Selling Is Not Doing

In yesterday's New York Times, Suzanne Mettler provided one more explanation of why school choice doesn't-- and won't-- work.

Mettler is looking at how college has become the "great unleveler," an education system that reinforces a caste system instead of breaking down walls. That's in no small part because the percentage of household income required to send a child to college has skyrocketed for the lower classes since 1971 (for the bottom fifth, it now takes 114% of annual household income to send a child to college),

"But wait," you say (particularly if you haven't tried to finance someone's college education lately), "Don't we have a system that makes grants, or at least loans, available to folks who need financial help for college?" The first part of the answer is "Not so much as we used to," and that part of the discussion is best served by Mettler's article.

The second part of the answer is, "Yes, we do, some, and how that plays out tells us about how vouchers really work."

As a graph in Mettler's article vividly illustrates, for profit colleges represent a voucher-fied, market-based business model. Management at Phoenix, Corinthian, Kaplan and others have realized a powerful insight about how to make it in the biz.

Selling is not doing.


There are a whole bunch of folks out there who have control of a big chunk of money for college. The money might be grants or it might be loans-- it really doesn't matter to me if I'm setting up a for-profit. What matters, what I must absolutely grasp, is that my business is not providing a service. My business is selling a service. My business is convincing those people to give me the chunk of money that they control.

Are they later dissatisfied? Doesn't matter-- I already have that money. And this isn't a used car lot. I don't need them to come back again and again for the rest of their lives.

Selling a service and providing a quality service are two entirely different operations, and only one of them provides immediate cash flow for my business.

Phoenix, Kaplan, Corinthian, Education Management and DeVry all reap over 80% of their revenue from government loans and grants-- higher education vouchers. Convincing customers to fork over those $$ isn't crucial to their business model. It IS their business model. Vouchers aren't the key to their survival; it's their reason for existing.

Selling is not doing. We know this already. We collectively observe every four years, for instance, that the skills needed to be an effective President are not exactly the same ones needed to win a Presidential election. We know that we'd better google that guy who took our sister on such a fabulous first date.

Every time we buy Coke or Pepsi, we give them a little extra money so that they can spend it on marketing aimed at convincing us to give them more money.

Selling is not doing, and selling is a separate budget category. The next time someone says, "What's wrong with schools making a profit if they educate kids?" Tell them this: Every cent that schools have to spend on marketing is a cent that doesn't get spent on actually doing the education thing. And every cent they spend on students is one less cent to spend on selling. Voucher and choice schools must screen out high-overhead students because they need that extra money for marketing.

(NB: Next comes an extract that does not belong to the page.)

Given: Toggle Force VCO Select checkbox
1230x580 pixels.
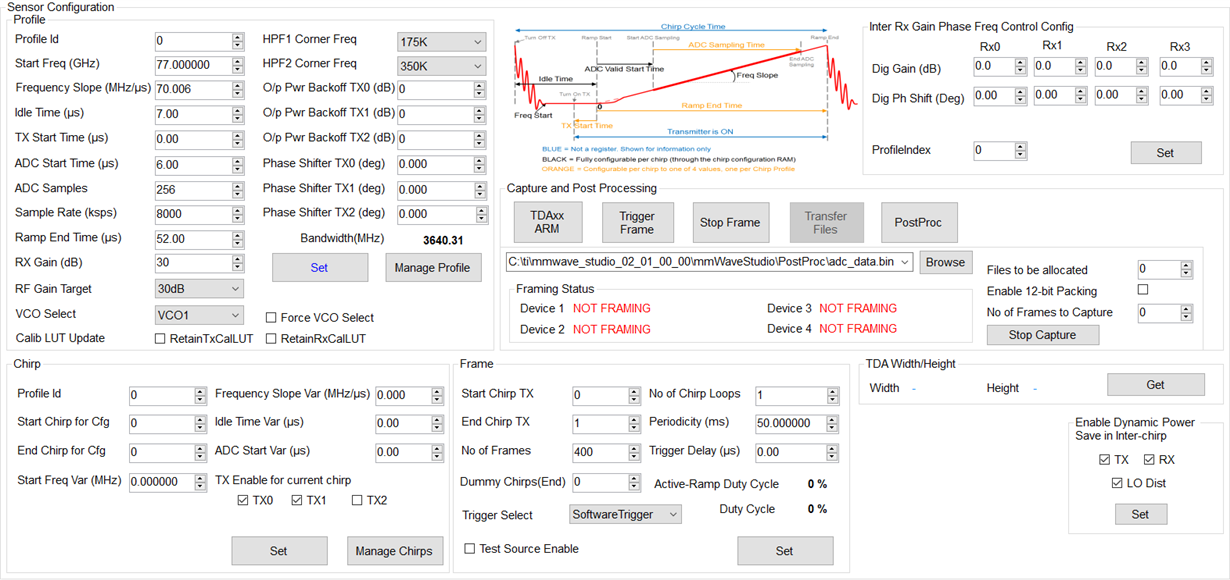Looking at the screenshot, I should click(x=272, y=318).
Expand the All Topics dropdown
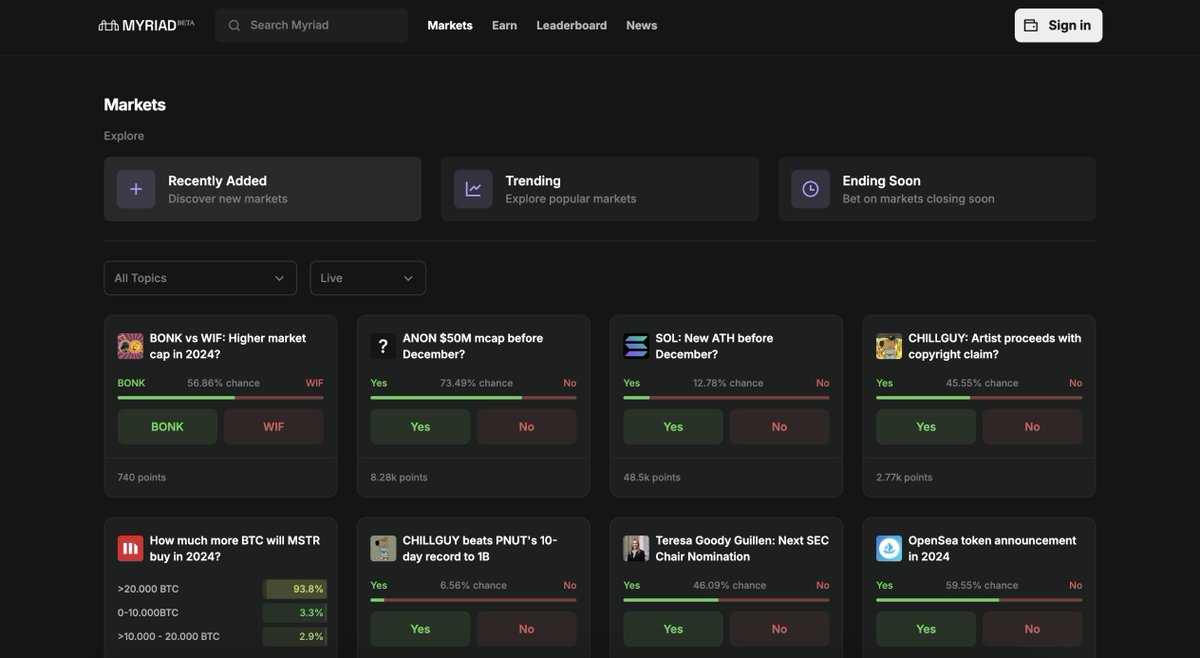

Market forces do not foster superior quality. Market forces foster superior marketability.

The more we open education to market forces, the more money we will waste on marketing schools, the fewer resources we will devote to actual education, and the more educational snake-oil salesmen we will find working their way into the school biz. Sure, the marketplace will sort some of them out-- we're seeing some of that already in places like Ohio, where charter schools have the same life span as tse-tse flies. But how much student education, how many years of students' lives, do we want to throw away as cannon fodder for the invisible hand?

There is no place for hucksterism in education. Schools should be doing, not selling.